In order to lay the foundation for performing preliminary data
consumption tests for the Square Kilometre Array's (SKA) Performance
Prototype Platform (P3), we needed to attach each node in the container
infrastructure cluster to multiple high speed network interfaces:
- 10G Ethernet
- 25G High Throughput Ethernet
- 100G Infiniband
We have submitted a blueprint
to support multiple networks using Magnum API since Nova already allows
multiple network interfaces to be attached. In the meantime, we wrote an
Ansible role to drive Magnum
and generate an Ansible inventory from the cluster deployment. Using
this inventory, further playbooks apply our enhancements to the deployment.
The role allows us to declare specification of container infrastructure
required including a variable that is a list of networks to attach to
cluster nodes. A bespoke ansible module os_container_infra
creates/updates/deletes cluster as specified using
python-magnumclient. Another module called
os_stack_facts then gathers facts about container infrastructure
using python-heatclient allowing us to generate an inventory of
the cluster. Finally, a module called os_server_interface uses
python-novaclient to attach each node in the container
infrastructure cluster to additional network interfaces declared in the
specifications.

SUPPLIED MATERIAL:

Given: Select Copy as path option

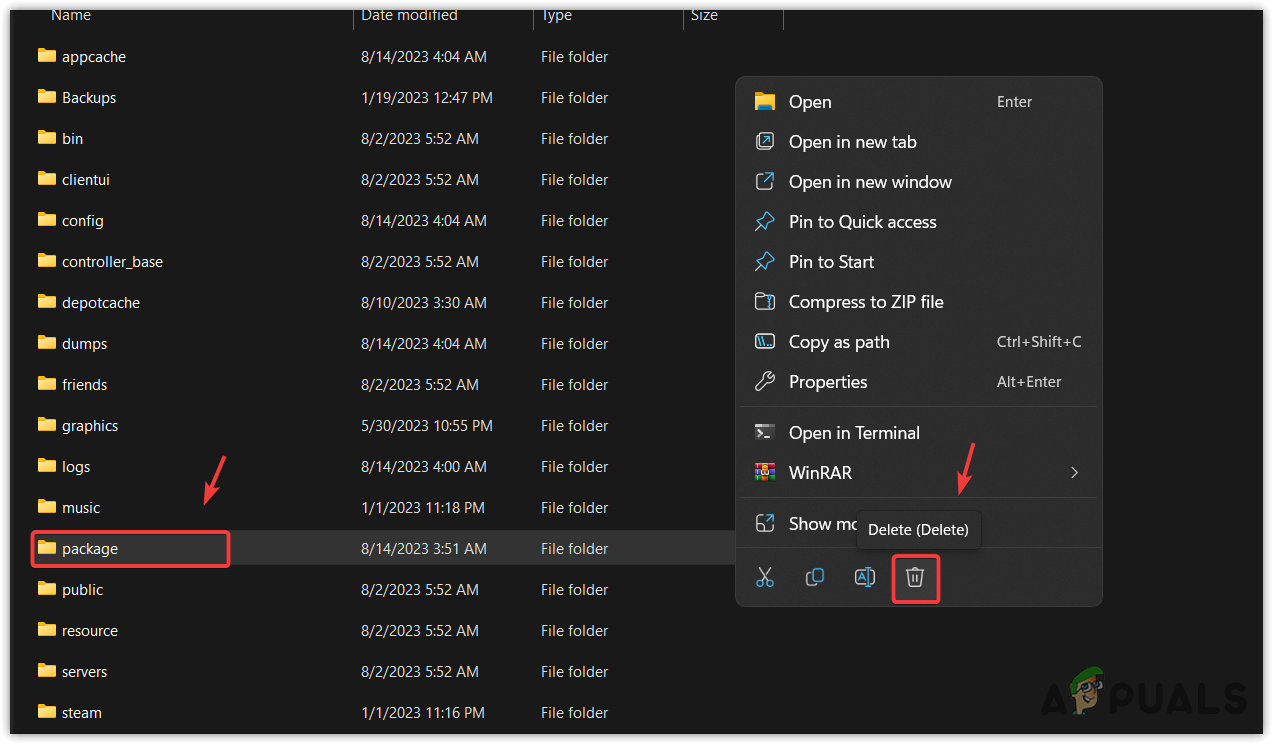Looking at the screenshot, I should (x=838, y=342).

...

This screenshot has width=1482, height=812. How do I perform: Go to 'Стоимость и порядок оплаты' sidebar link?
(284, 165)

SET OF TASKS:
**1.** Which custom Ansible modules does the text on attaching networks to the SKA cluster name?
**2.** Answer these from the text on attaching networks to the SKA cluster:
(a) Which network interface runs at 100G?
(b) Which Python client library does os_stack_facts use?
(c) What was the blueprint submitted to support?
**3.** Could you carry the text on attaching networks to the SKA cluster forward from its last sentence?

RESULTS IN ORDER:
**1.** os_container_infra, os_stack_facts, os_server_interface

**2.**
(a) Infiniband
(b) python-heatclient
(c) Multiple networks using the Magnum API

**3.**
We make use of the recently announced openstacksdk Python module
for talking to OpenStack which was conceived with an aim to assimilate
shade and os_client_config projects which have been
performing similar functions under separate umbrellas. We enjoyed the
experience of using openstacksdk API that is largely consistent with
the parent projects. Ansible plans to eventually transition to
openstacksdk but they do not currently have specific plans to support
plugin libraries like python-magnumclient,
python-heatclient and python-novaclient which provide
wider coverage in terms of the range of interaction with their API
compared to openstacksdk, which only offers a set of
common-denominators across various OpenStack cloud platforms.
With Magnum playing an increasing more important role in the OpenStack
ecosystem by allowing users to create and manage container orchestration
engines like Kubernetes, we expect this role will make lives easier for
those of us who regularly use Ansible to manage complex and large scale
HPC infrastructure.